Transcervical resection of myoma or endometrium is a safe, hysteroscopic, minimally invasive procedure. However, intravasation of distension fluid is a common phenomenon during these procedures. In a previous study we observed venous gas emboli in almost every patient. The severity of hysteroscopic-derived embolization has been shown to be correlated to the amount of intravasation. In addition, paradoxical gas embolism, which is potentially dangerous, was observed in several patients.

Studies have shown a reduction of intravasation by using intracervically administered vasopressin during hysteroscopy. We think that its analog, terlipressin, should have the same effect. In our previous research we observed more gaseous emboli as intravasation increased. Whether or not the insertion of intracervically administered terlipressin leads to a lower incidence and severity of gas embolism is unknown. We hypothesize that intracervically administered terlipressin leads to a reduction of intravasation with a lower incidence and severity of gas embolism. Terlipressin may be of benefit during hysteroscopic surgery.

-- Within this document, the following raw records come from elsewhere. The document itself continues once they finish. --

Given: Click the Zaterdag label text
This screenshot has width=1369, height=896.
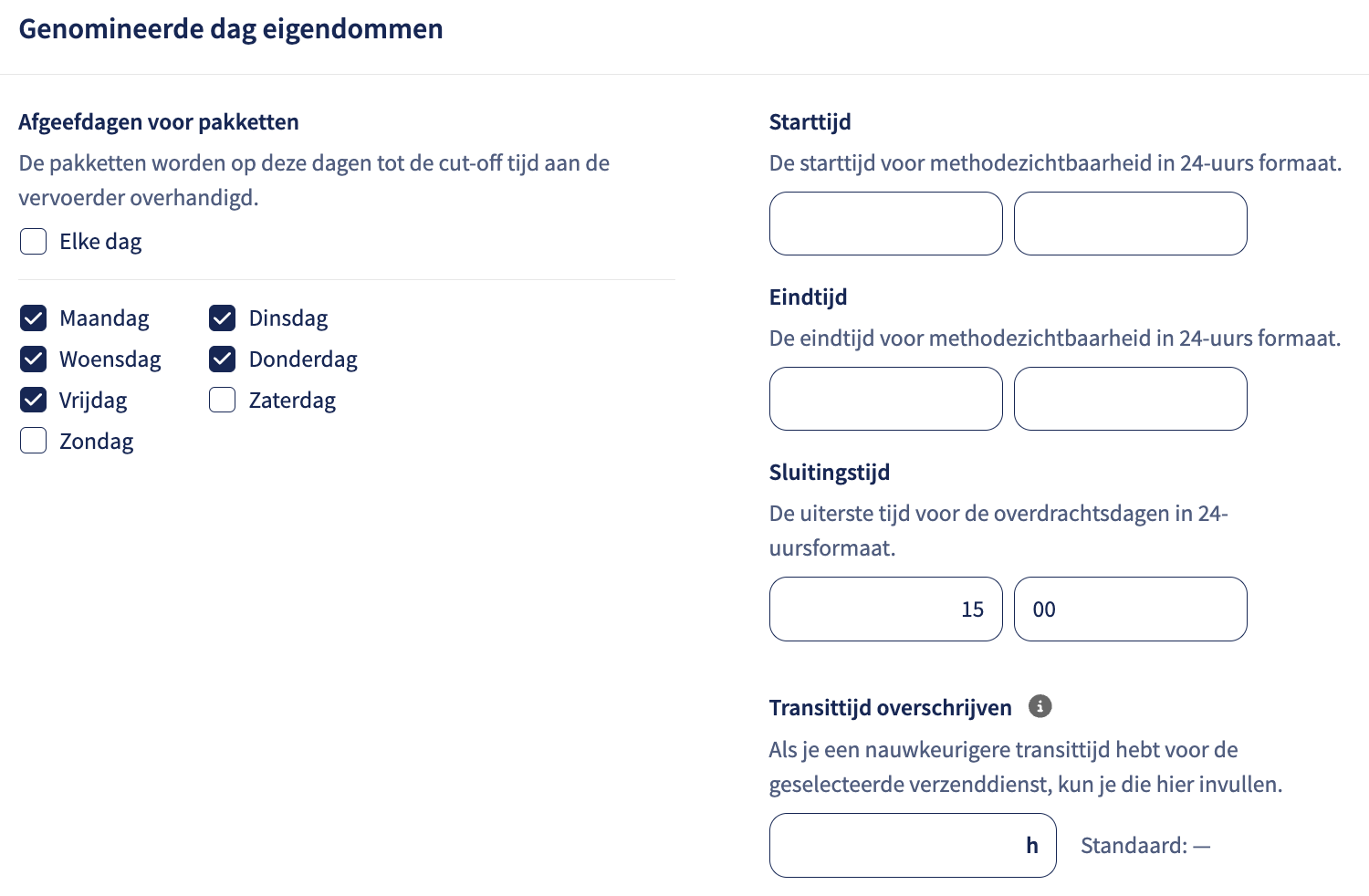Looking at the screenshot, I should coord(292,401).

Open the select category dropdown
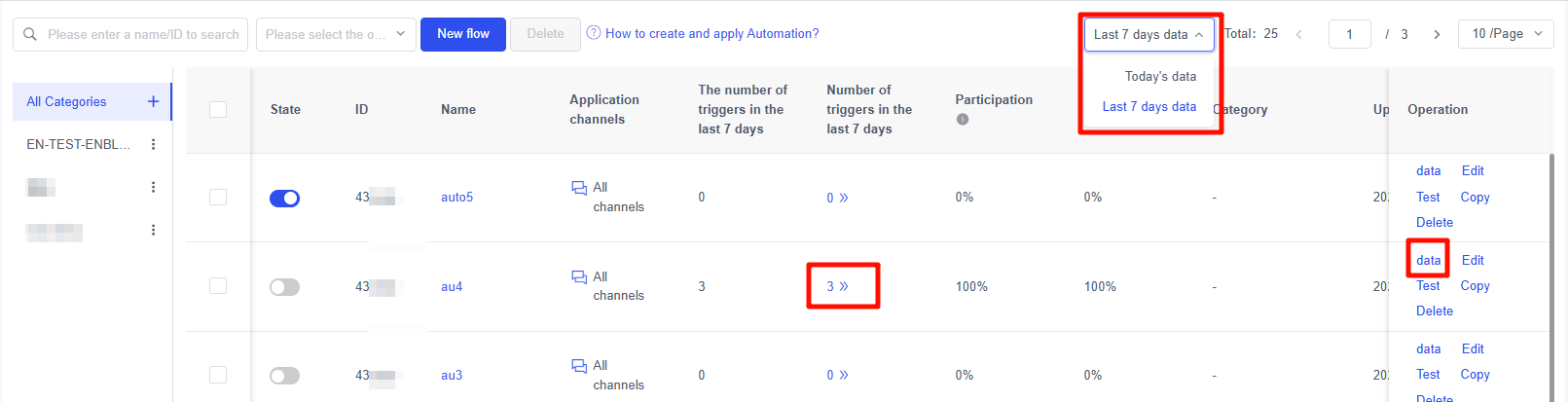click(x=335, y=34)
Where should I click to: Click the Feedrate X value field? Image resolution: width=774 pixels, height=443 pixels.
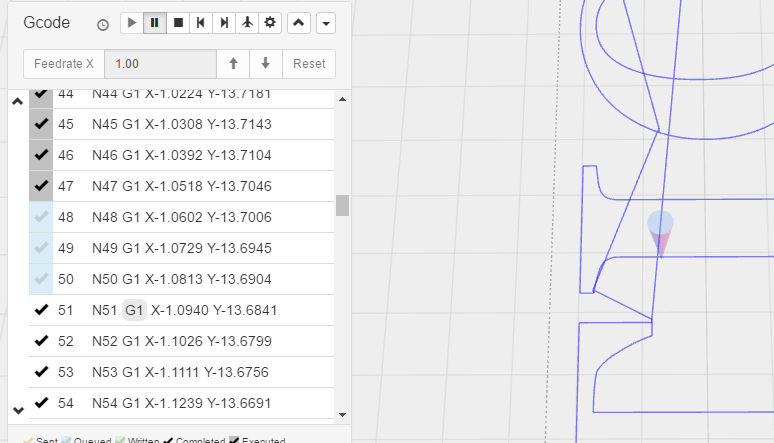point(160,64)
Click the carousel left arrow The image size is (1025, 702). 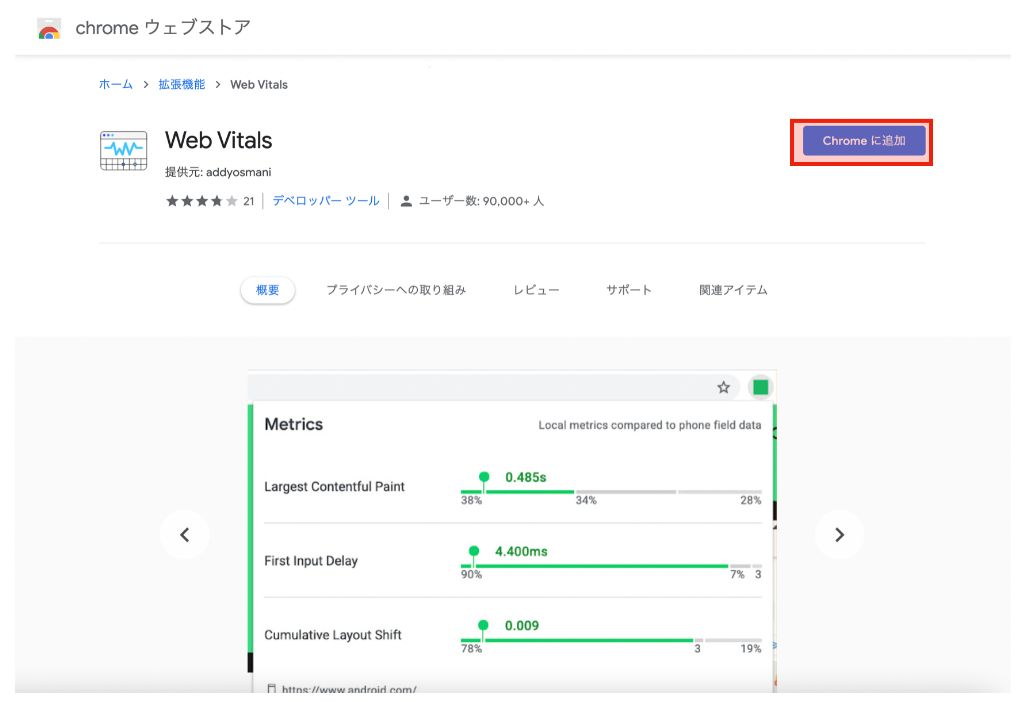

Forty-eight patients (ASA 1 or 2) scheduled for transcervical resection of large, types 1–2 myoma or extensive endometrium resection will be included. In a double-blind fashion patients will be randomized 1:1 according to surgical treatment using either intracervically administered terlipressin or placebo. Transesophageal echocardiography will be used to observe and record embolic events. A pre- and post-procedure venous blood sample will be taken to calculate intravasation based on hemodilution. Our primary endpoint will be how terlipressin influences the severity of embolic events. Secondary endpoints include the effect of terlipressin on the amount of intravasation and on hemodynamic parameters.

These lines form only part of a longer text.